• **Task to carry out**
Retype every entry word for word. Omit the pictures.

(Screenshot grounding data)
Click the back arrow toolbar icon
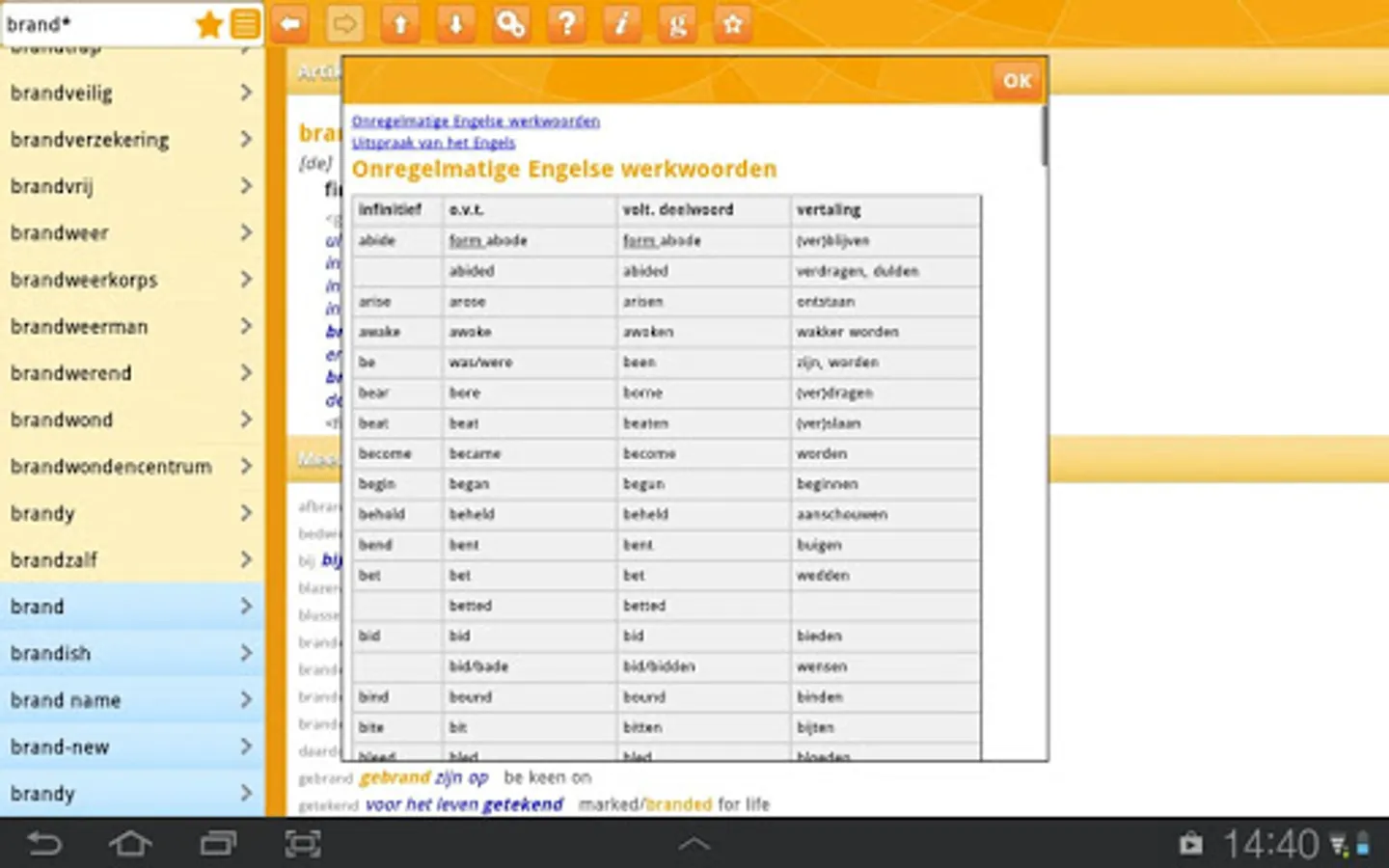 tap(289, 24)
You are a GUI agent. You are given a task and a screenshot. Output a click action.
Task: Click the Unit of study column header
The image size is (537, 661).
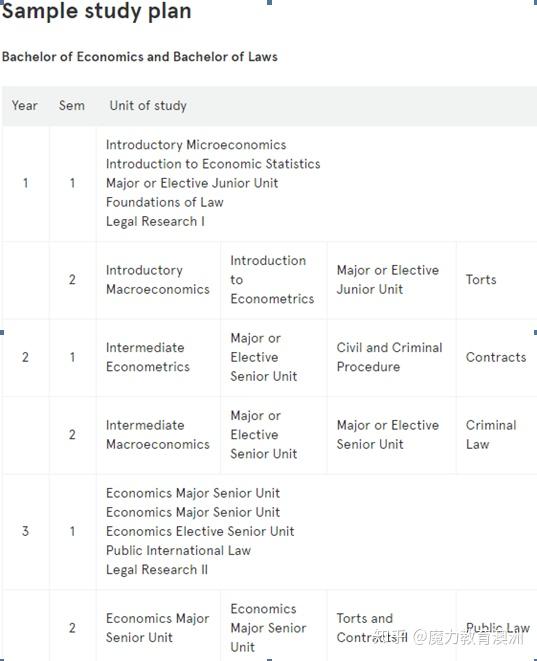coord(148,106)
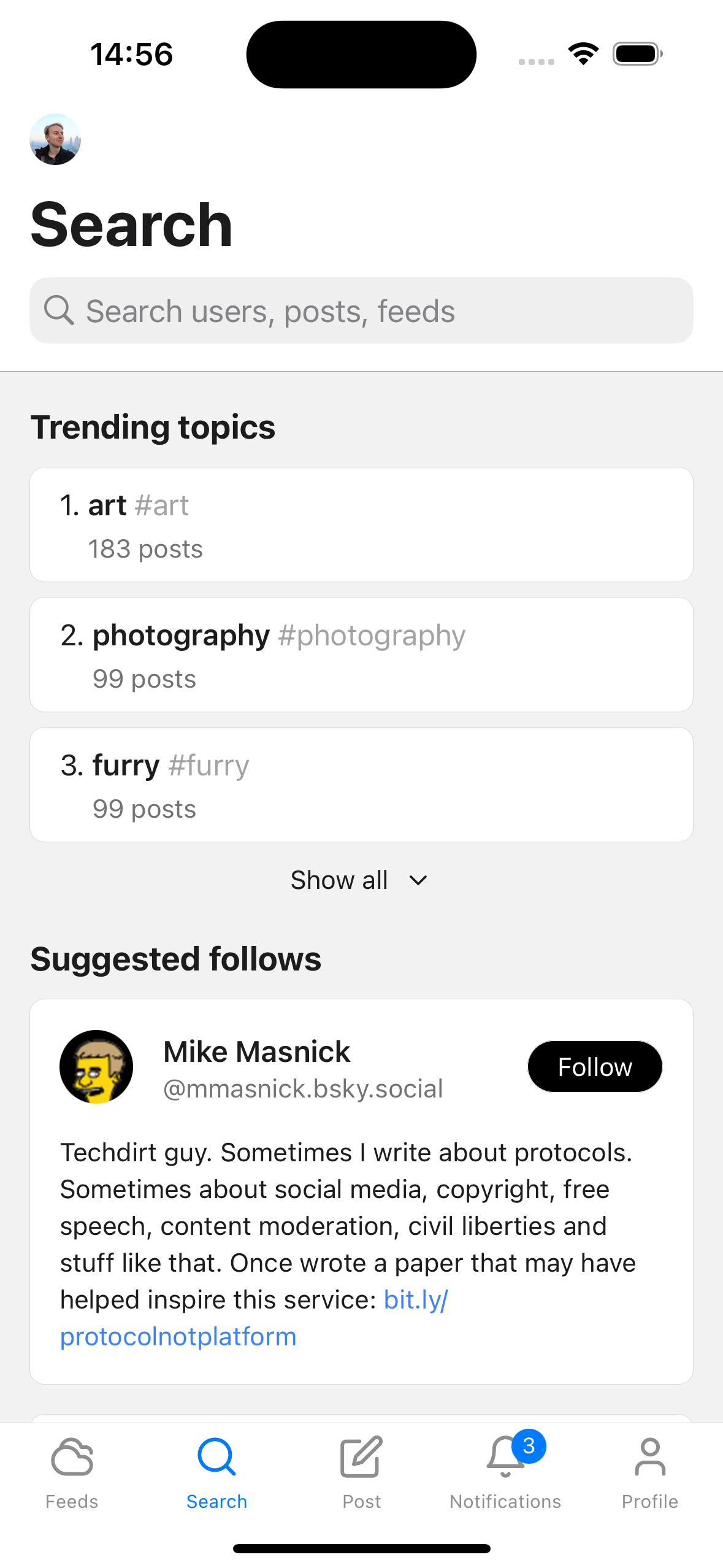Open the bit.ly/protocolnotplatform link

178,1337
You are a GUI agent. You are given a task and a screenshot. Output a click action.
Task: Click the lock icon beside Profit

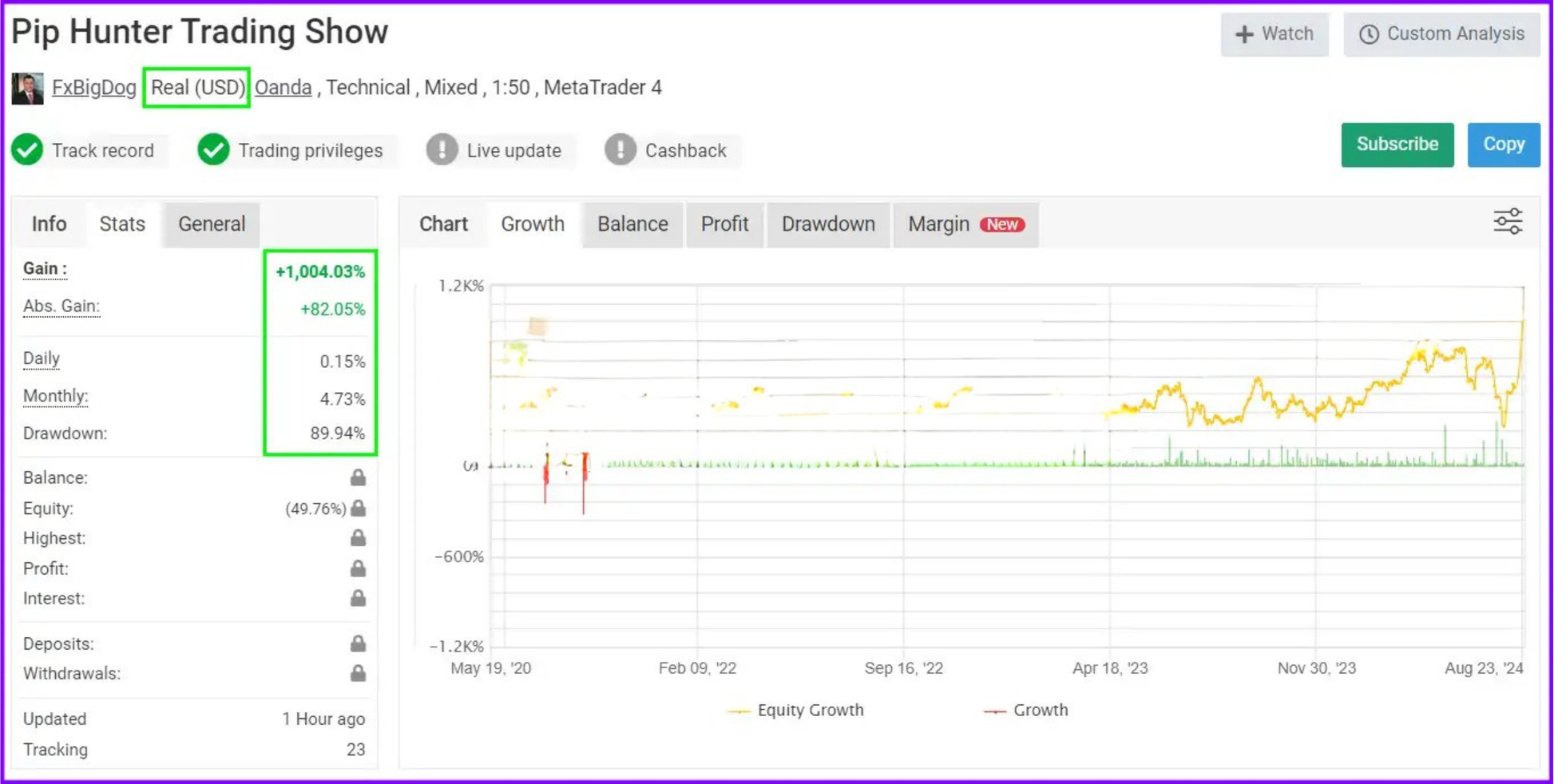358,568
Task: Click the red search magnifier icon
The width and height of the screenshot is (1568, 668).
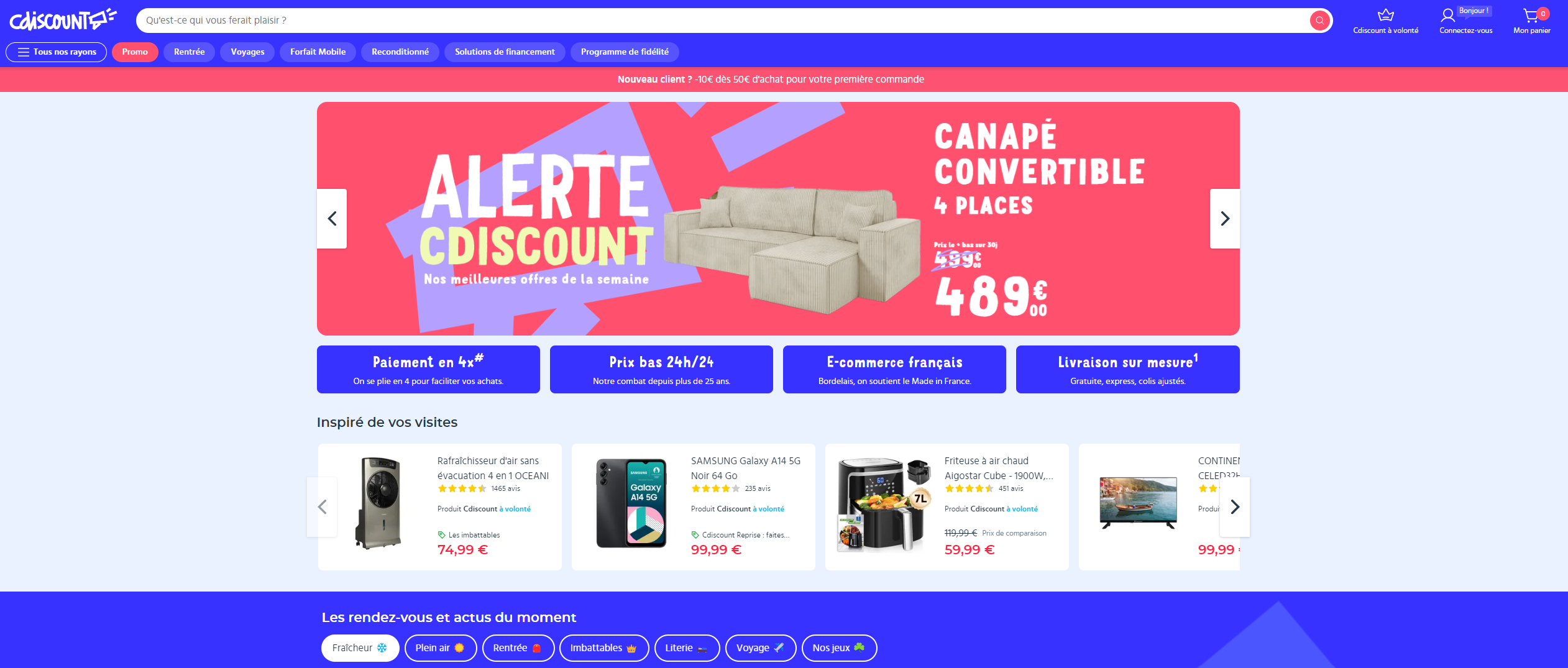Action: pyautogui.click(x=1319, y=21)
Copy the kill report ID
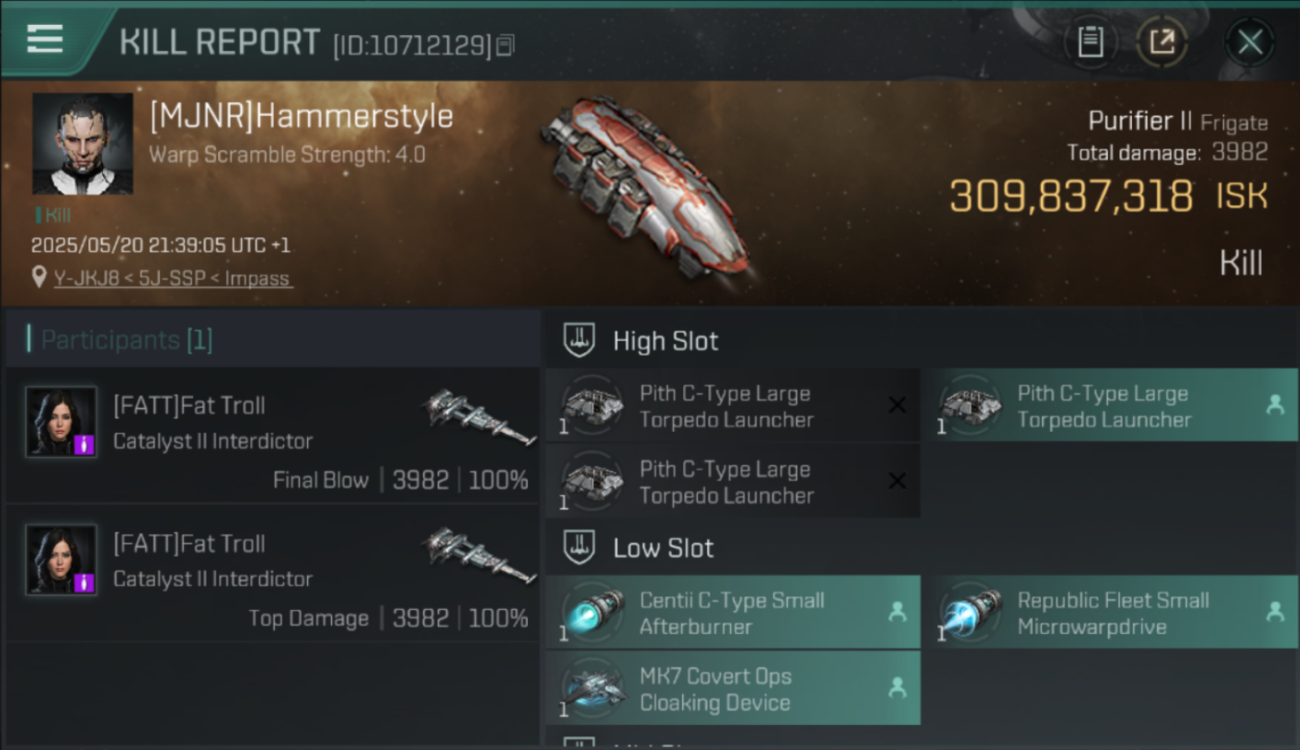Viewport: 1300px width, 750px height. coord(505,45)
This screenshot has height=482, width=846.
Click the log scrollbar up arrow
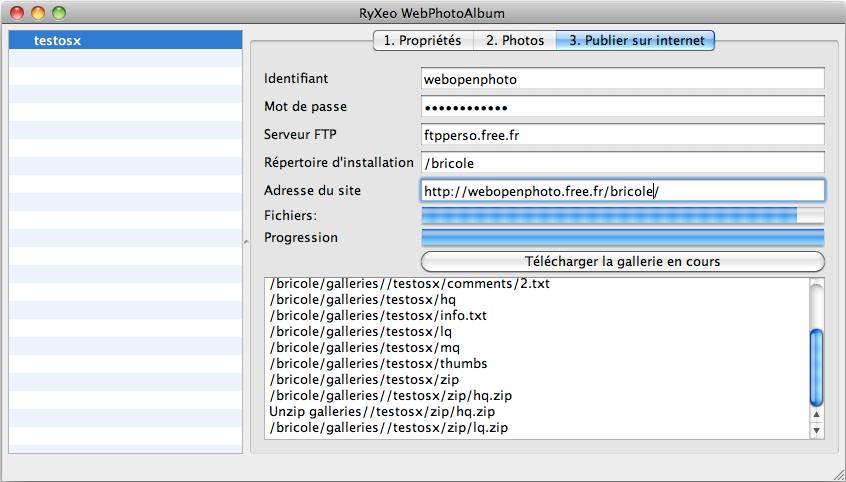(x=816, y=415)
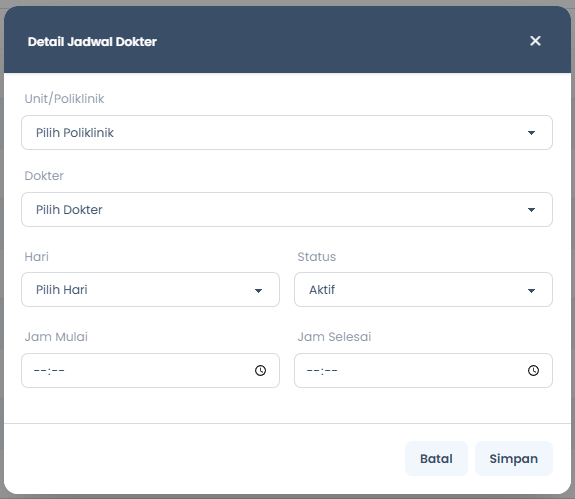Open the time picker clock in Jam Selesai
Viewport: 575px width, 499px height.
click(533, 370)
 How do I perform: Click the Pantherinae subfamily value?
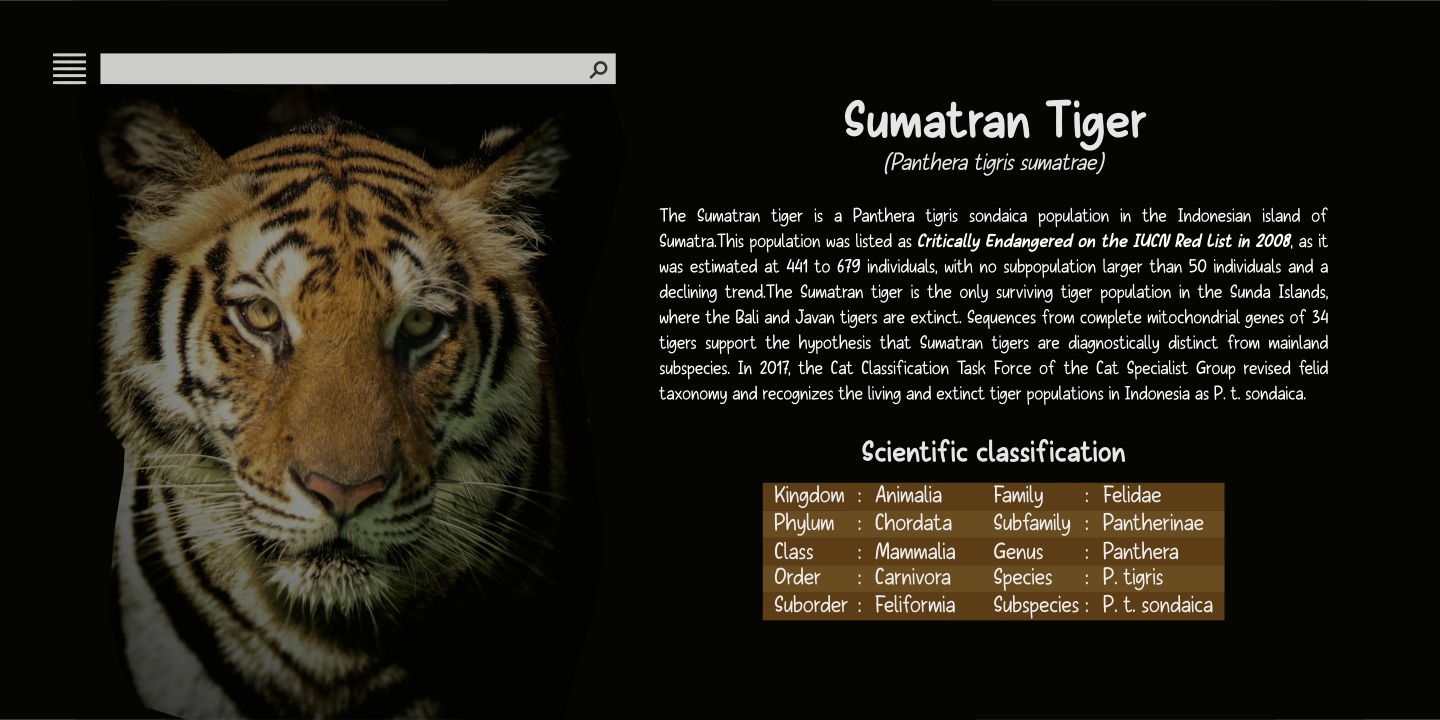(1153, 523)
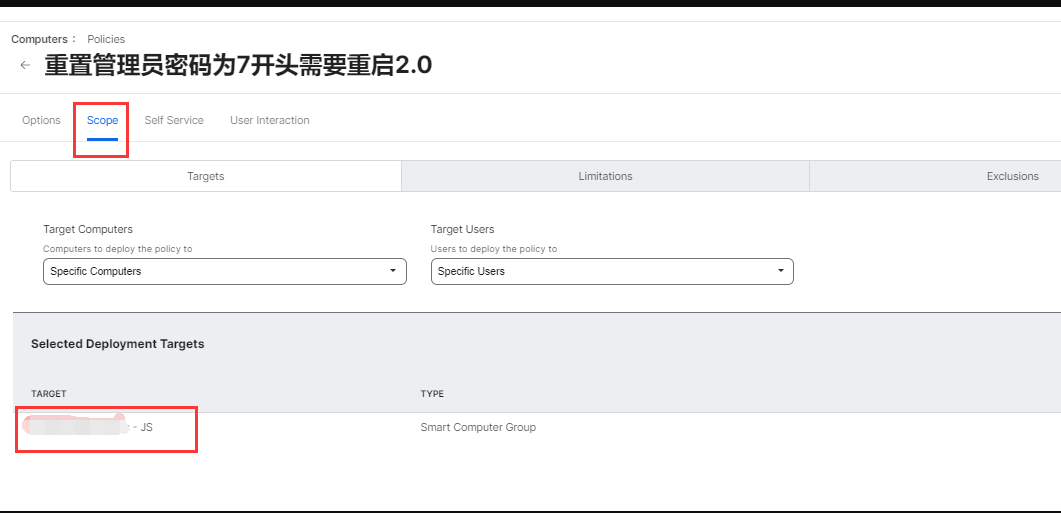Click the TYPE column header
This screenshot has height=513, width=1061.
432,394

• **Solved exercise**
Click the back arrow toolbar icon
 tap(289, 24)
You are a GUI agent. You are given a task and a screenshot. Output a click action.
Task: Click the Unit of study column header
The image size is (537, 661).
coord(148,106)
Open the bit.ly/protocolnotplatform link

178,1337
You are a GUI agent. You are given a task and a screenshot. Output a click action.
Task: Click the lock icon beside Profit

358,568
Task: Click the red search magnifier icon
The width and height of the screenshot is (1568, 668).
Action: pyautogui.click(x=1319, y=21)
Copy the kill report ID
Viewport: 1300px width, 750px height. coord(505,45)
This screenshot has height=482, width=846.
Click the log scrollbar up arrow
(x=816, y=415)
Open the time picker clock in Jam Selesai
Viewport: 575px width, 499px height.
click(533, 370)
 How do I perform: Click the Pantherinae subfamily value?
(1153, 523)
Click the TYPE column header
This screenshot has height=513, width=1061.
432,394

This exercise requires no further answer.